Backend interview questions

SQL vs NoSQL Interview Questions

This topic is a magnet for shallow takes. Interviewers have heard "NoSQL scales better" too many times. What they want is a decision tree grounded in reads, writes, consistency, reporting, and team skill. Can the product tolerate eventual visibility? Do analysts need ad-hoc joins across entities? Will you regret embedding documents when invoices suddenly need line-item history audited for seven years? Those questions separate people who operate data from people who read blog headlines.

When SQL still wins hearts

When document or wide-column stores earn their keep

Flexible schema during discovery, hierarchical aggregates that map cleanly to a single key, write-heavy telemetry with predictable access paths—be specific. Mention how you handle schema evolution (version fields, dual writes, backfills) because that is where NoSQL projects live or die.

Migration honesty

If you have moved workloads between families, describe the risky weekend: validation queries, reconciliation jobs, feature flags. Then deepen storage mechanics with indexing and API design with REST vs GraphQL.

Cosmos partition key vs SQL row—same feature, two headaches

Cosmos item (JSON) for chat messages — hot partition risk

{
  "id": "msg_042",
  "threadId": "support-tenant-99",
  "tenantId": "tenant-99",
  "text": "Invoice still wrong",
  "_ts": 1710000000
}
// partition key = /tenantId → all megacorp traffic lands on one physical partition

Interview story: "We keyed by tenant because it felt natural—then our biggest customer DDOSed themselves with legitimate traffic." Contrast with Azure SQL where you worry about locking and index width instead. Show you can discuss access pattern before picking a logo.

Questions with sample answers

These are interview-ready outlines—sound human by swapping in your own metrics, team names, and war stories. The examples are generic on purpose so you can map them to what you actually shipped.

  1. Primary prompt

    Model a social feed with heavy read skew—compare Postgres vs a document store for v1 and v2.

    v1: Postgres with timeline table, indexes on (user_id, created_at), read replicas. v2 scale: fan-out on write to per-user feed shards in Cassandra/Dynamo or Redis lists—trade write amplification for read speed.

  2. Primary prompt

    When would you require ACID for a workflow vs accept eventual consistency?

    Money/inventory/ledger—ACID; analytics counters, likes display—eventual OK with UX tolerance; explain business consequence of each.

  3. Primary prompt

    How do you migrate from document storage to relational when reporting needs explode?

    CDC/stream to warehouse, dual-write period, ETL to normalized schema, backfill, switch BI to SQL, keep document for OLTP if needed or strangle to CQRS.

  4. Primary prompt

    Describe a case where ORM defaults pushed you toward the wrong storage choice.

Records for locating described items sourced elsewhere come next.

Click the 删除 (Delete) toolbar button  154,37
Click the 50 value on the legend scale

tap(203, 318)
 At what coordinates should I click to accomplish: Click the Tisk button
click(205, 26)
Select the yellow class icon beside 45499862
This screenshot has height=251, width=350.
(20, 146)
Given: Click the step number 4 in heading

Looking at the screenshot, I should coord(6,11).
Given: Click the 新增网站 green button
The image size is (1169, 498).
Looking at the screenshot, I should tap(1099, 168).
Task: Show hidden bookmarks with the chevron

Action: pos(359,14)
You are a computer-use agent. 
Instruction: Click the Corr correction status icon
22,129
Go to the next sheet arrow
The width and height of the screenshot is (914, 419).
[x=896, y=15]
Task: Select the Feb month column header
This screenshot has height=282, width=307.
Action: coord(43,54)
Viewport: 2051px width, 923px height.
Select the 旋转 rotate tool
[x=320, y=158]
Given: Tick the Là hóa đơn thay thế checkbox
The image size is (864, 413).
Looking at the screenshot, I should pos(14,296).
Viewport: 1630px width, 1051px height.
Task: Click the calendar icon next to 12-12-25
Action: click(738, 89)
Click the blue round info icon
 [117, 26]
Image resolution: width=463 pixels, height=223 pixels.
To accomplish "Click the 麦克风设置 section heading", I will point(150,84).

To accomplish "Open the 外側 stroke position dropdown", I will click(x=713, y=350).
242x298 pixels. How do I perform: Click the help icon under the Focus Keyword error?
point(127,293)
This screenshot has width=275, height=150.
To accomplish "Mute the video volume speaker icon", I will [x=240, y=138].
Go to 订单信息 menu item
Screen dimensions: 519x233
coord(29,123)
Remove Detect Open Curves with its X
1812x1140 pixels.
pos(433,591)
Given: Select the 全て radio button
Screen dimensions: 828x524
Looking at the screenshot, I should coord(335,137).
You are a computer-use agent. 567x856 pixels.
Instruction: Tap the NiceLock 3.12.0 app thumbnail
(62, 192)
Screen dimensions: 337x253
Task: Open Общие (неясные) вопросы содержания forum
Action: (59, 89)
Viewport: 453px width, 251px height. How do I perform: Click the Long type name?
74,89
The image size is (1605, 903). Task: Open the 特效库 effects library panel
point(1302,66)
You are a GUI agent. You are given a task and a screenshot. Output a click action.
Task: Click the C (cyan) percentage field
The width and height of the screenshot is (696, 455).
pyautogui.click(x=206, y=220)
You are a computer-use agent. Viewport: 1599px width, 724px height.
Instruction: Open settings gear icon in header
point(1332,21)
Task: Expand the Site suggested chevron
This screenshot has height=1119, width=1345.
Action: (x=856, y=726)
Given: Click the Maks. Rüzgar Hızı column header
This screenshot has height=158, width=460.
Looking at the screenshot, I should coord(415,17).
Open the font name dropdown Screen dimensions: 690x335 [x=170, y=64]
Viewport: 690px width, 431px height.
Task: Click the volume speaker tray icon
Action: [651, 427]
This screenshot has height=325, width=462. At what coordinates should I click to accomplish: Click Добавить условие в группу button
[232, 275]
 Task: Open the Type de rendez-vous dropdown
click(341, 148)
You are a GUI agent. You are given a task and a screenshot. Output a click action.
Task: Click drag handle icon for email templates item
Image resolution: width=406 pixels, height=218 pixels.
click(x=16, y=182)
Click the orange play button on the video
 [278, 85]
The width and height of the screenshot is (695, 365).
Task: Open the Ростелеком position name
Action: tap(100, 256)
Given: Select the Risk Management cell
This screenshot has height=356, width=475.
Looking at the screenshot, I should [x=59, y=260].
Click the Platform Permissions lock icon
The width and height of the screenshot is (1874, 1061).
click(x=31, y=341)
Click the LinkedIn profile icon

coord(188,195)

    N+1 hidden lazy loads made document "simpler" until reporting needed joins—fixed with eager loading + indexes or moved hot read model to SQL.

Follow-ups interviewers often ask

Expect nested "why?" questions—brief answers here; expand with your production defaults.

  1. Follow-up

    How do backups and point-in-time recovery differ between your options?

    Managed SQL PITR continuous; Mongo oplog; S3 versioning for blobs—match RPO to product; test restores quarterly.

  2. Follow-up

    What is your multi-tenant isolation story in each datastore?

    Row-level tenant_id + RLS, schema per tenant for regulated, partition key per tenant in Cosmos—cost vs blast radius.

  3. Follow-up

    How do you handle full-text search requirements alongside OLTP?

    Elasticsearch/OpenSearch sync via CDC, or Postgres tsvector for moderate scale—don't heavy LIKE on OLTP.

  4. Follow-up

    What operational headcount does each choice imply?

    Self-hosted Mongo/ES needs more SRE; managed RDS/Dynamo shifts to vendor—honest staffing answer wins interviews.

  5. Follow-up

    How do you benchmark honestly instead of demo-ware?

    Production-like data skew, warm caches disabled where relevant, sustained load not burst only, measure tail latencies.